**YOUR INSTRUCTIONS**: Count the lines in the items below that contain the string "profile", with case counting, and give only the number.
○ ○ ○ ○ ○
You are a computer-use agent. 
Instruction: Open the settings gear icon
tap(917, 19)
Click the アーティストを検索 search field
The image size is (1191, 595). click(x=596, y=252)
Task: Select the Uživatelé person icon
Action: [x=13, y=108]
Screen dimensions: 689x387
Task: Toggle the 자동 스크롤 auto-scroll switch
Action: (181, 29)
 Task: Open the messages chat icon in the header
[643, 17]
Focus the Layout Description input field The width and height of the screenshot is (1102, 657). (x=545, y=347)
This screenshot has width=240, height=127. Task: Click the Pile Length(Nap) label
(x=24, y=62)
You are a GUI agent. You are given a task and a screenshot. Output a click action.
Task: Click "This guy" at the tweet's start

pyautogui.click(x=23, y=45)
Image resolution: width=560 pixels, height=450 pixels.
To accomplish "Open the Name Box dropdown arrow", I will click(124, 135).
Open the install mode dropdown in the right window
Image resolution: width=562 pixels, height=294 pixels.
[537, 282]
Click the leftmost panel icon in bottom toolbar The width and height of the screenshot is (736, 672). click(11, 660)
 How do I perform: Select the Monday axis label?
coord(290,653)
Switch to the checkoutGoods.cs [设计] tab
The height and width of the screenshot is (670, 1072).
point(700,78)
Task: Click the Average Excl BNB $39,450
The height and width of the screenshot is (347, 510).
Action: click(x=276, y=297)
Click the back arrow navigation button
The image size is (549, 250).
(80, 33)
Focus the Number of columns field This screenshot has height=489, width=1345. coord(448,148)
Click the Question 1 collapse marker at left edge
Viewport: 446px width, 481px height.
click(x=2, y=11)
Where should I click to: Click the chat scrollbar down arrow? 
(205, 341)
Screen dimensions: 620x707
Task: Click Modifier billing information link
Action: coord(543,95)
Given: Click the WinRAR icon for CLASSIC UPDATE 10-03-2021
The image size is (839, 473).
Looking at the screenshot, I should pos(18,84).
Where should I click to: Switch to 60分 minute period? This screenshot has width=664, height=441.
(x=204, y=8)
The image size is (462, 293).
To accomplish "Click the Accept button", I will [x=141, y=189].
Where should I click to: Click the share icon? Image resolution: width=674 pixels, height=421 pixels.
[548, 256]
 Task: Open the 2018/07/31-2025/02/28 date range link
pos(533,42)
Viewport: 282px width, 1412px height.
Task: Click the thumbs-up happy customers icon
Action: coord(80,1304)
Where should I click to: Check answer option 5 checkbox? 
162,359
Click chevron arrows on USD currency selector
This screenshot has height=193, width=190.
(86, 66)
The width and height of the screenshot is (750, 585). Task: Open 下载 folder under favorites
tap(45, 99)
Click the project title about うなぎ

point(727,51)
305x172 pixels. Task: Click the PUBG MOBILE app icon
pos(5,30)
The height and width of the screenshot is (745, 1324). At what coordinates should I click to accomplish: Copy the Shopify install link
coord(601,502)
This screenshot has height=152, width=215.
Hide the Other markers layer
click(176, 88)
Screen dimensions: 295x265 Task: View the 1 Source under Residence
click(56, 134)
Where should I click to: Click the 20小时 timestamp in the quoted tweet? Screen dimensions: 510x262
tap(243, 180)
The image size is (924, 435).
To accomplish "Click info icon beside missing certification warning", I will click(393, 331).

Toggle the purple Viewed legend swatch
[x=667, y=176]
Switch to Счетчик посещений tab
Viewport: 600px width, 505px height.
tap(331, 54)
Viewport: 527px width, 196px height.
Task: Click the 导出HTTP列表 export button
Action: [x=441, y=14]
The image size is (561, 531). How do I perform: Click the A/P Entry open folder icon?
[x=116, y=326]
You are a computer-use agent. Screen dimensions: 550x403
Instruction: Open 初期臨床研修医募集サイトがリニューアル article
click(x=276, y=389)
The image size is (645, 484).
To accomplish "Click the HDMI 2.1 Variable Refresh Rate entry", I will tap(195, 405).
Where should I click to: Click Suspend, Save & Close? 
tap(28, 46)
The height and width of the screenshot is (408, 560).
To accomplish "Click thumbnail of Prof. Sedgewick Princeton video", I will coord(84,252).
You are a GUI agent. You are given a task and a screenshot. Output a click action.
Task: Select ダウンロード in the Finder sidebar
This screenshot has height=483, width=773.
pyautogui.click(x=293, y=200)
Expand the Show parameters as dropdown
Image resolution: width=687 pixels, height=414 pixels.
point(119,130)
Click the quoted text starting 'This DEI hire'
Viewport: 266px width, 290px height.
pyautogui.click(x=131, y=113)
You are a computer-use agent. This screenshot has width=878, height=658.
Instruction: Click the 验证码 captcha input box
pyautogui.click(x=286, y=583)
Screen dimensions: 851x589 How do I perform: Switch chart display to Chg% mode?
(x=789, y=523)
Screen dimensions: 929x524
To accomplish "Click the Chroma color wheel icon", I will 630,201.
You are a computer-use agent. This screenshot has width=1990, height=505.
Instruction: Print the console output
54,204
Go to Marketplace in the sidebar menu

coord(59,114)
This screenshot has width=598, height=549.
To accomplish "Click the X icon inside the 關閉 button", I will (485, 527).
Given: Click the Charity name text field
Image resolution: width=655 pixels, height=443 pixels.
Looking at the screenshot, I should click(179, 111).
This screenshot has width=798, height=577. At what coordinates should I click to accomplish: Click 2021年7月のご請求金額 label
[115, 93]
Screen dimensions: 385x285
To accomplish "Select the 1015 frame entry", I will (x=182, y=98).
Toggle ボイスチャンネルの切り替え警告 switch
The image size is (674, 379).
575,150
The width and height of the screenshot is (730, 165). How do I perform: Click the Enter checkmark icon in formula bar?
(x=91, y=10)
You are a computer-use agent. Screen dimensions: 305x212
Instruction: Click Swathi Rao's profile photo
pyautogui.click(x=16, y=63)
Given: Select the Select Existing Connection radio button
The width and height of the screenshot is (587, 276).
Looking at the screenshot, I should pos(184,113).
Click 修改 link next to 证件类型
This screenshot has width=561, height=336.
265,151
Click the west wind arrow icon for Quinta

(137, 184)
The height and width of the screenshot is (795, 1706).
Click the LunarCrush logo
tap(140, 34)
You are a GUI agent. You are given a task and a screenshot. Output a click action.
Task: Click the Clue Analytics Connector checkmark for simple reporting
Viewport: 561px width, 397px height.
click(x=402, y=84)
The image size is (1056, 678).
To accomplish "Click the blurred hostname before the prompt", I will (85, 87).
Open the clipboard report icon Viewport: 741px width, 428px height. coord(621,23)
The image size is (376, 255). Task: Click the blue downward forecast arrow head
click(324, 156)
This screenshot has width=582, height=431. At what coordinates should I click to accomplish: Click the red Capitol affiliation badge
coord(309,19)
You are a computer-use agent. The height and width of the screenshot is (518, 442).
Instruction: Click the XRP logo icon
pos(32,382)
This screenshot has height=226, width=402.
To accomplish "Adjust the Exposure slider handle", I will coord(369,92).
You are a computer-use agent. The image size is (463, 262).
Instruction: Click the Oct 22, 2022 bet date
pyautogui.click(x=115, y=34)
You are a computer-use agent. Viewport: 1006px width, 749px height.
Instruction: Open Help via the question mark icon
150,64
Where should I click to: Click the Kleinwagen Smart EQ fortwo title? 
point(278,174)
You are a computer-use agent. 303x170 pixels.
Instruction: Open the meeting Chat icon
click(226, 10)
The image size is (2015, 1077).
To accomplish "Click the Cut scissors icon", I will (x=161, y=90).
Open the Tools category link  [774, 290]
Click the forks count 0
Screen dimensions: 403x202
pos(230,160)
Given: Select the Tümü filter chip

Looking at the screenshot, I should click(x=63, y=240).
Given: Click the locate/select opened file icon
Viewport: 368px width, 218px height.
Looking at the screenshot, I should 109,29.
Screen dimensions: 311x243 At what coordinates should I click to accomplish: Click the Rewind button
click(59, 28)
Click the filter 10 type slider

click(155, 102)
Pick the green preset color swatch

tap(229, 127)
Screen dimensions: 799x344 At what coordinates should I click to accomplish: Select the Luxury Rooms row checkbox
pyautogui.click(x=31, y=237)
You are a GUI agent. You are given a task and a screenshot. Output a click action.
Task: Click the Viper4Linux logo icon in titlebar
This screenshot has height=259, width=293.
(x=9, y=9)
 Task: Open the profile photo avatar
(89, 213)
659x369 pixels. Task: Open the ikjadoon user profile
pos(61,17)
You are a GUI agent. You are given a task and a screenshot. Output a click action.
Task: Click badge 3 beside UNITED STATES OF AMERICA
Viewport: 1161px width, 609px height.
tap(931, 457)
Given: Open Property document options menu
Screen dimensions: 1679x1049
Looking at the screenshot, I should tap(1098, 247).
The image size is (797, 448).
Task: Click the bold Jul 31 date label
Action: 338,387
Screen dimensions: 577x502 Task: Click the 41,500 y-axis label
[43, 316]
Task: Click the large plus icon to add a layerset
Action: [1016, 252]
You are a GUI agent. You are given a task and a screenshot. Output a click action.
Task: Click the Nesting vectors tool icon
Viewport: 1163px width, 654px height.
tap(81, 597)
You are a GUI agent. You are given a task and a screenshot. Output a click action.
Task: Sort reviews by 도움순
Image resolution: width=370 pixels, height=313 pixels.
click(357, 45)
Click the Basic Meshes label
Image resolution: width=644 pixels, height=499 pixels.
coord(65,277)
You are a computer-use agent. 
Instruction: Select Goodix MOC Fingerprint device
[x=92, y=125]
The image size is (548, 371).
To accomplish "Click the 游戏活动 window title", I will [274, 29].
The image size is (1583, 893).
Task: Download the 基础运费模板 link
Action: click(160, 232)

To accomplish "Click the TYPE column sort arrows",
○ ○ ○ ○ ○
**EXERCISE RESPONSE**: 3